Места, где она жила прежде, связывали ее хотя бы с прошлым.

В тюрьме ей казалось, что ничто не может быть ужаснее абсолютного одиночества; теперь она узнала, что быть одинокой в толпе еще ужаснее, в толпе, где не видно одного определенного лица, где не слышно одного определенного голоса, где к тебе протягиваются не те руки.

В атмосфере этой комнаты, где она спала совсем маленькой девочкой, была какая-то святость, которая изгоняла из ее сердца гнетущую тоску и даровала ей временное облегчение.


За обедом («я думаю, что нам не стоит обедать в ресторане и обращать на себя внимание?») леди Диана осведомилась о Жюльене Гизе.

— Я видела его всего один раз и то мельком.

— Вы что-нибудь решили?

— Нет. Говорят, что он делает блестящую карьеру.

— Кажется, слишком блестящую в некоторой области. Впрочем, так всегда бывает с сорвавшимися с цепи пуританами: они ни в чем не знают меры.

После обеда леди Диана стала играть на рояле, а Сара слушала, следя глазами за листвой деревьев, которая то появлялась в окне, окрашиваясь в золотистый цвет, когда на нее падал свет лампы, то снова исчезала во мраке.

Жизнь пойдет своим чередом; будут сменяться дни и ночи, зимы, осени и весны-весны, время, когда так тоскливо замирает сердце, переполненное туманными мечтами.

Впрочем, это состояние присуще людям не только весной, — она знала это по опыту. Вот и сейчас ее охватило то тревожное стремление к счастью, которое никогда не умирает в душе человека.

Высшее счастье в жизни — это любовь, взаимная любовь, с уверенностью, что любимый постоянно стремится к тебе, ждет не дождется вечера, который соединит тебя с ним, и для которого только ты в мире имеешь значение.

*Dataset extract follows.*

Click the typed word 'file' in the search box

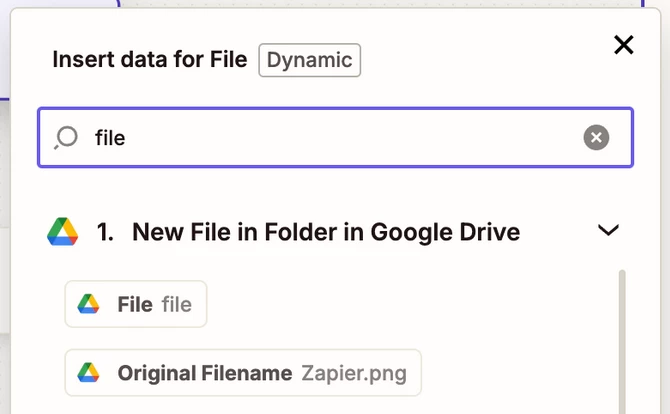coord(110,138)
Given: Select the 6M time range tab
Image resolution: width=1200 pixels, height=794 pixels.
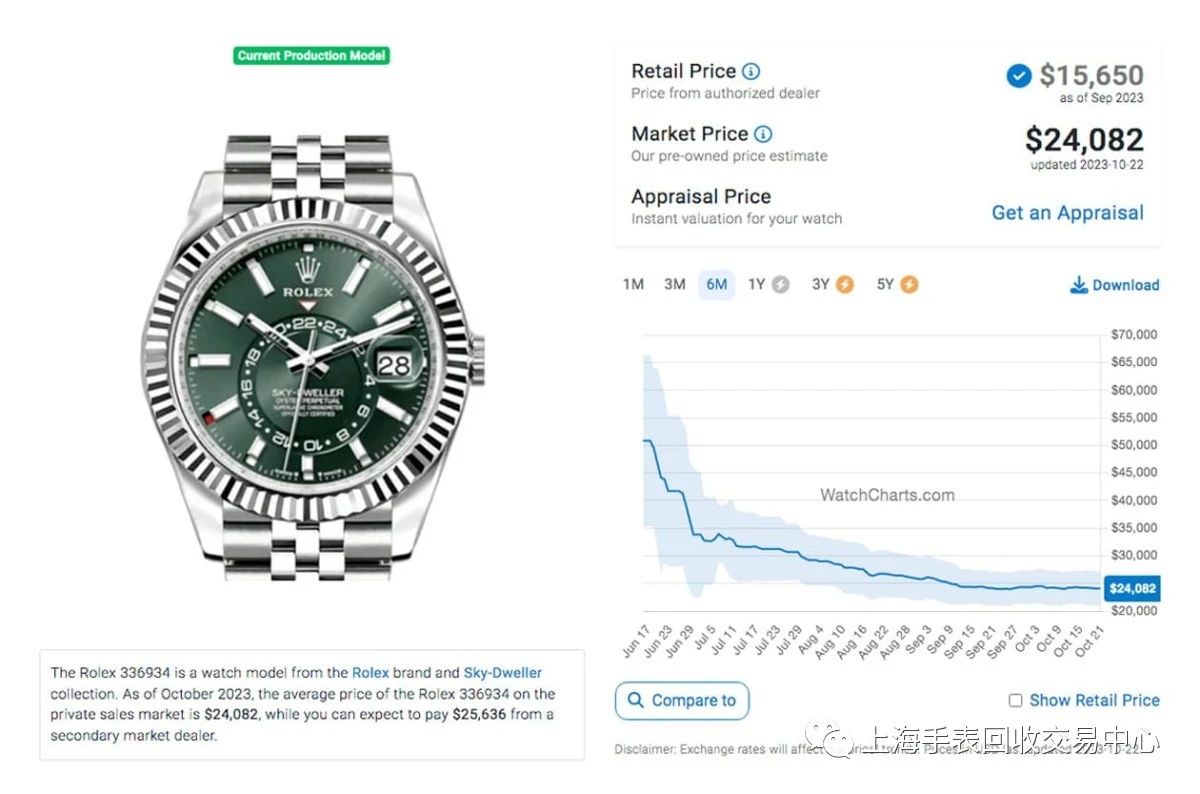Looking at the screenshot, I should [716, 285].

Леди Диана играла то Шопена, то Шуберта, Дебюсси и Шаминада, а через окно проникал в комнату неясный, но несмолкаемый шум города.

Музыка внезапно смолкла, и леди Диана повернулась к Саре, перебирая пальцами нитку жемчуга, украшавшую ее грудь; на губах ее играла неуверенная и вместе с тем вопрошающая улыбка.

Она начала с некоторою торжественностью:

— Вы сами прекрасно понимаете, что нельзя похоронить себя в Клаверинге в ваши годы… — потом замолчала, сосредоточенно перебирая жемчуг.

Сара предвидела, что должно за этим последовать, хотела избежать объяснений и, вместе с тем, знала, что ей не отделаться от леди Дианы, не удовлетворив хотя бы отчасти ее любопытства.

— Так, значит… ведь вы были…

— С этим покончено, — прервала ее Сара, — покончено раз навсегда.

Леди Диане очень хотелось знать больше, но что-то удержало ее от прямого вопроса.

— Как все это грустно! Жюльен был так мил в своем роде!

Сара поднялась с места; разговору конца не предвиделось.